Voyage sonore de proximité


Alors que les sorties et annonces de poids lourds (Arcade Fire, Andrew Bird, LCD Soundsystem, Modest Mouse) se succèdent à une cadence qui me fait un peu peur, je m’offre une pause. J’en profite donc pour livrer quelques impressions sur un album que j’écoute. J’aime bien écrire sur ce que j’écoute, je ne sais pas si vous avez remarqué. C’est amusant de penser qu’un lecteur régulier va faire une drôle de tête en voyant cette critique au menu de ce site. Autant l’annoncer d’entrée, je connais le compositeur derrière cet album. Voici donc la critique de proximité, à la limite de la critique dont vous êtes le héros.

Vais-je une fois encore faire preuve de coquetterie et invoquer un manque de vocabulaire et d’expérience en matière de musique électronique ? Je vais me gêner tiens... Même s’il faut préciser que j’en écoute beaucoup plus que je n’en parle. Si l’éclectisme est une qualité qui plaît d’emblée sur ce Shut The Blinders Pull The Curtains, il y a quand même une certaine unité de ton. Et un ange tutélaire est incontestable : Amon Tobin. Il s’agit d’un parrainage plus qu’encombrant, tant le Brésilien s’est hissé haut dans la sphère des compositeurs de haut vol.

Il est amusant de voir la version finalisée d’un morceau dont on a connu les évolutions. The Tramel Trip par exemple, est un des morceaux les plus accessibles. Le groove est vraiment réussi. Il reçoit ici un traitement plus luxueux (et vaguement inquiétant). L’insertion d’instruments lui a été inspirée, dit-il, par Dani Brillant (un peu comme si Joy Division déclarait avoir eu une intuition en écoutant Annie Cordy). Le résultat est plus varié mais moins uniformément dansant. Mais vous avez compris que le but n’est pas de le sortir en single. Dans un registre aussi léger, Spaceship pourrait être considéré comme de l’IDM s’il n’était plus sombre. L’univers de D-Brane n’est pas exactement celui de l’eurodance, vous l’aurez compris. Mais il a le bon goût de ne pas sombrer dans la complaisance glauque et de truffer ses paysages sonores de pulsations rythmiques. J’avais dans l’idée qu’une musique faisant taper du pied était facile. Avec le temps, je me rends compte que c’est vraiment nécessaire. Je me réjouis donc d’autant plus du mélange de Breakbeat et de trompette sur Wissarb Glitz.

Un de mes moments préférés est Boundaries of Olfaydoz et son accélération industrielle, dans l’acception du terme qu’en avaient Eintürzende Neubauten. Il se paye même le luxe de ne pas faire exploser le tout.
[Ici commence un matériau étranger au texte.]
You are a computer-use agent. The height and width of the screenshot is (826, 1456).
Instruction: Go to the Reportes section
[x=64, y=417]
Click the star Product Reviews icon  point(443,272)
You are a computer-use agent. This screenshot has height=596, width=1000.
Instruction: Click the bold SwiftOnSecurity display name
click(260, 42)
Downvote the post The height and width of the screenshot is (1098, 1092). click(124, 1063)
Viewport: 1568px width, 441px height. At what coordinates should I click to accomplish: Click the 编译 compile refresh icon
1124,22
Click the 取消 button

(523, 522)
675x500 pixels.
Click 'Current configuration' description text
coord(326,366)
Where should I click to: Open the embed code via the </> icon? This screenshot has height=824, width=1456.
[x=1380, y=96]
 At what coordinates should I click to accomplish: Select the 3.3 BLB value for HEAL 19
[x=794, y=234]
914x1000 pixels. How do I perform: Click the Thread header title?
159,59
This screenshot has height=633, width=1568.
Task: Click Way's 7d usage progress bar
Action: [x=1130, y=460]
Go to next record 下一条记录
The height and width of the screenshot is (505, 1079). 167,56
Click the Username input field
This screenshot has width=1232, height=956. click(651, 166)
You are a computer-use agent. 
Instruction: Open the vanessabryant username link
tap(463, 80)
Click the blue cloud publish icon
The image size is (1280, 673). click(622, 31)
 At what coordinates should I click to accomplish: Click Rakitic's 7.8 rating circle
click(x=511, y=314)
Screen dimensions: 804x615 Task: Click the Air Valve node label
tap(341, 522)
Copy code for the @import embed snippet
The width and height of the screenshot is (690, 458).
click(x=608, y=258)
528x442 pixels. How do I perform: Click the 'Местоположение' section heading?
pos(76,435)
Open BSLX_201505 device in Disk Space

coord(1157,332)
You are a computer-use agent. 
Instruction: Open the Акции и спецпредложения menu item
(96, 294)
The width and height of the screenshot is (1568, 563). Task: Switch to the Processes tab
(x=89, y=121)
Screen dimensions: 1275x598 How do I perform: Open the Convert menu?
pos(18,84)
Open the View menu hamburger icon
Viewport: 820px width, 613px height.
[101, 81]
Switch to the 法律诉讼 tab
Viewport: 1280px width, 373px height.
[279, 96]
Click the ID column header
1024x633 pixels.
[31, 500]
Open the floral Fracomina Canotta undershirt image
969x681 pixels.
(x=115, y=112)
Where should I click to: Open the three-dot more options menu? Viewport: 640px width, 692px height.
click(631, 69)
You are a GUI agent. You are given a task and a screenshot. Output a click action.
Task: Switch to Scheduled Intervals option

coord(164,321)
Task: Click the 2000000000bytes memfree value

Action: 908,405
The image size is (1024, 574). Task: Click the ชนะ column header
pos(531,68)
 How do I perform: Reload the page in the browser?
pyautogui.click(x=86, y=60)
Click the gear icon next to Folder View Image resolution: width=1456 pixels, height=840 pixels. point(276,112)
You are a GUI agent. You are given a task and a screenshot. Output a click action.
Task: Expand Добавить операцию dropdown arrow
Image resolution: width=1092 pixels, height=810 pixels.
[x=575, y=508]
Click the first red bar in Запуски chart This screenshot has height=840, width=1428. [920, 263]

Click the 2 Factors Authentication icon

Je m’en voudrais de ne pas signaler que certains passages sont à réserver à des oreilles un peu averties (Effervescing Gin). Il vous faudra aussi un mot des parents pour Nobody But, You, So Wise qui me déconcerte encore. J’ai semé des petits cailloux mais je me suis quand même perdu. Mais pour faciliter la tâche de l’éventuel critique, il met lui-même les étiquettes. Certaines n’adhèrent pas. Renseigné comme Porn Groove, Intravenal avec ses incrustations de BO que je n’ai pas reconnu ne conviendrait pas comme bande son d’un film heu... burlesque.

Dans la confection de ce genre de musique, le cheminement est aussi important que la destination. C’est donc agréable d’avoir un compte-rendu d’une étape. De quoi sera faite la suite ? On peut dire que finalement, les pistes sont nombreuses. Peut-être qu’en gagnant en confiance les morceaux oseront sortir en étant plus nus. La simplicité (pas l’indigence) est peut-être la chose la plus difficile à réussir. Il n’a pas encore tout lâché, c’est normal et palpable. Encore une fois, à vous de voir si cette musique vous est destinée. Elle l’est pour moi en tous Je vous encourage donc à vous rendre sur le site et télécharger gratuitement le tout. C’est cadeau c’est bonheur. Je vous l’emballe ?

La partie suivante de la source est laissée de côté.